The data version is a semi-random integer that changes whenever file contents are modified. When archiving a file completes, the current data version is stored in the hsm attribute.
In addition, there is a special file layout flag to mark the layout of a released file. When an attempt is made to read or write a file, this flag is checked, while the flags in the extended attribute are ignored.
Impersonating a Copytool
The canonical way to copy a file to Lustre and set HSM state would be the following.
- Register the file copy app with a custom archive id.
- Create the file with llapi_hsm_import().
- Force a restore of the file data.
- The Lustre HSM coordinator instructs the file copy app.
- Call llapi_hsm_action_begin() to start the copy.
- Copy the data from another filesystem,
- Call llapi_hsm_action_end() to complete the copy.
This makes the program flow for Lustre very different from EXFS and GPFS.
Directly Setting HSM Flags
An alternative would be to do the file copy and then set the ARCHIVED and possibly RELEASED flags, in addition to the acrhive-id used by DMF. Here the problem comes in: while Lustre does many sanity checks surrounding attempts to set or clear these flags with the LL_IOC_HSM_STATE_SET interface, setting them does not correctly set the HSM filesystem state.

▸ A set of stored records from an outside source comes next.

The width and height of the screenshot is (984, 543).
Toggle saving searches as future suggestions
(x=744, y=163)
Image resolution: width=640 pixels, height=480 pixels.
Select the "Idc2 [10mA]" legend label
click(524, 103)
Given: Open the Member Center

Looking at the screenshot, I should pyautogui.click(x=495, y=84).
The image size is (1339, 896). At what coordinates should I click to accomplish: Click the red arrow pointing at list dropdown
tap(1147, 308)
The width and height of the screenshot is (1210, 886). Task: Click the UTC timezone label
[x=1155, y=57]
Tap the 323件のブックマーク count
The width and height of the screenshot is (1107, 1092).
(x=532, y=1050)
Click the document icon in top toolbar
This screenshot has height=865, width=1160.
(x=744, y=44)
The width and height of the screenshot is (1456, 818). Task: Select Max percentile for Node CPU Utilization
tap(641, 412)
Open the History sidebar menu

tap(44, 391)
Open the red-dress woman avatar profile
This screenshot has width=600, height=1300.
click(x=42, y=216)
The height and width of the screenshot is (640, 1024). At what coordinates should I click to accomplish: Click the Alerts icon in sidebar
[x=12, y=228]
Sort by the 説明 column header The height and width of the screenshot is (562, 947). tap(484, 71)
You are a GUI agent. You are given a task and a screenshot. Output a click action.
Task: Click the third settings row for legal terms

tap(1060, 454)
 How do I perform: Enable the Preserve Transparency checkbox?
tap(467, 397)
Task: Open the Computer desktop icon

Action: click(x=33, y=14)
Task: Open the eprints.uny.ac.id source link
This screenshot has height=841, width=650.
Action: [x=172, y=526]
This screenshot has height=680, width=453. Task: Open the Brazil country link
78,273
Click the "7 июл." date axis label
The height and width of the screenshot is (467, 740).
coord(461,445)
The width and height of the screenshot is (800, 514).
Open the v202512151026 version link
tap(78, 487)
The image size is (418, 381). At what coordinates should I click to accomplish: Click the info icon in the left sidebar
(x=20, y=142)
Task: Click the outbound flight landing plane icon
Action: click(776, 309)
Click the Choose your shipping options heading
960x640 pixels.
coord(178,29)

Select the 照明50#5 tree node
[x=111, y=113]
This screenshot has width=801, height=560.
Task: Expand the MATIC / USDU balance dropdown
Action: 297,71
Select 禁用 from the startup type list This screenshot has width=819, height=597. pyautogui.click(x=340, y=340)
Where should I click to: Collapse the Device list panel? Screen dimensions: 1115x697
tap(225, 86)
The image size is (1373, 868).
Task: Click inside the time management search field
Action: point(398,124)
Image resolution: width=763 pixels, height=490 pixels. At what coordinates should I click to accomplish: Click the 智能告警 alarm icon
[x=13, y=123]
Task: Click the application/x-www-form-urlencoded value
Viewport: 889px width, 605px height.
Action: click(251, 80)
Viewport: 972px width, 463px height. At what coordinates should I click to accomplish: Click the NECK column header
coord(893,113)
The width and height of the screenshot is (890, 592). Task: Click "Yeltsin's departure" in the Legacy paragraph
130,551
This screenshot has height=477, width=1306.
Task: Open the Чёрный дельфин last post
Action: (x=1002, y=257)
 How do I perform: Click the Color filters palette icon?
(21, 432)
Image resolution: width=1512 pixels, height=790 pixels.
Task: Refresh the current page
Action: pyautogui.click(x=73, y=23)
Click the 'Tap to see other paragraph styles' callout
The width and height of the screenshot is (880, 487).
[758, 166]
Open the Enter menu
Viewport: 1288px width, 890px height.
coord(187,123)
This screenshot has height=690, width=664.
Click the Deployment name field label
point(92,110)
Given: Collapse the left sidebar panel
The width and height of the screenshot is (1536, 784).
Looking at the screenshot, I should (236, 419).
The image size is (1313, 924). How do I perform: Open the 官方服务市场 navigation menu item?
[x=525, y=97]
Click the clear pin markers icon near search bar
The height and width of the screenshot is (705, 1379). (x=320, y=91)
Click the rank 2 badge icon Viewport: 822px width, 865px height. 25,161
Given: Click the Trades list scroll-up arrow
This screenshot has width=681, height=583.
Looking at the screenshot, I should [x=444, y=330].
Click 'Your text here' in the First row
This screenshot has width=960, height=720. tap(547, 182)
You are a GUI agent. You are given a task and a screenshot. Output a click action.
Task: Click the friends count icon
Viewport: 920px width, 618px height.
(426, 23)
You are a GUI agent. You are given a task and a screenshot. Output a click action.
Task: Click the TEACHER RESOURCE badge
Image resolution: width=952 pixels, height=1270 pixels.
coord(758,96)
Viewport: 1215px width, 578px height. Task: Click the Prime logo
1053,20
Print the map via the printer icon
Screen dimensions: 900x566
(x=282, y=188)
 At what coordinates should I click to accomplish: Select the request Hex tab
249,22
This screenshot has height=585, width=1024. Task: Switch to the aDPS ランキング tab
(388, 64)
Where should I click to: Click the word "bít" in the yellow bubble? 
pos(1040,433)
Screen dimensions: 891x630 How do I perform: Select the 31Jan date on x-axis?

Setting the ARCHIVED flag on a file does not update the data version in trusted.hsm. A request to release the file does compare the data version against the trusted.hem version, and refuses the request if they differ. As a result, a file can be marked ARCHIVED, yet be impossible to release.
Similarly setting or clearing the RELEASED flag on a file does not change the file layout, and as such has no bearing on whether attempts to read or write the file will find it in released state.
RFE: Ability to Set the HSM Data Version of a File
With the above background, what we would like for DMF is the ability to set data version in the trusted.hsm attribute. For this I see several options.
1) Allow User Space Writes to trusted.hsm
Currently user space writes to trusted.hsm are stopped on the server in mdt_reint_setxattr(), and in some Lustre versions, also on the client in ll_setxattr(). No error is returned. Removing these checks would be sufficient, a simple user space application can then read the attribute and write it back with the current data version in place. Since the attribute is in the trusted namespace, only someone with root-level capabilities will be able to do this. Such a read-modify-write cycle is subject to races, and the trusted.hsm extended attribute could be corrupted.
2) Add an ioctl to Set the HSM Data Version
Adding a new ioctl specifically to set the the HSM data version to a provided value would work around concerns for the integrity of the trusted,hsm atribute. But the implementation might be complex, as it seems likely that this would require adding a new RPC to the over-the-wire protocol.
3) Update HSM Data Version when Setting the ARCHIVED Flag
A simplifying assumption is that DMF user space does not need to know the HSM data value, all it needs a way to make it equal to the current value. Updating the HSM data version when the HSM ARCHIVED flag is set would work. However, this does introduce a new, exiting, side effect to an existing operation, which might be considered a disadvantage.
The exact sanity checks that should apply need to be discussed:
- Only sync if the HSM data version is 0?
- Only sync if DIRTY is not also set?
- Other?
4) Update HSM Data Version with a New hsm_user_action
Instead of using a side effect of setting the ARCHIVED flag, requesting a sync of the HSM data version could be its own hsm_user_action. This looks like it has the fewest drawbacks for kernel-side code, while making the user side slightly more complex.
5) Other Options
There may be other plausible approaches that I have not thought of.
Conclusion
The primary goal here is to obtain agreement on a preferred approach, prior to us (HPE) investing resources in implementing something. Our preference at this point is (3), then (4). Neither (1) nor (2) seem very attractive prospects.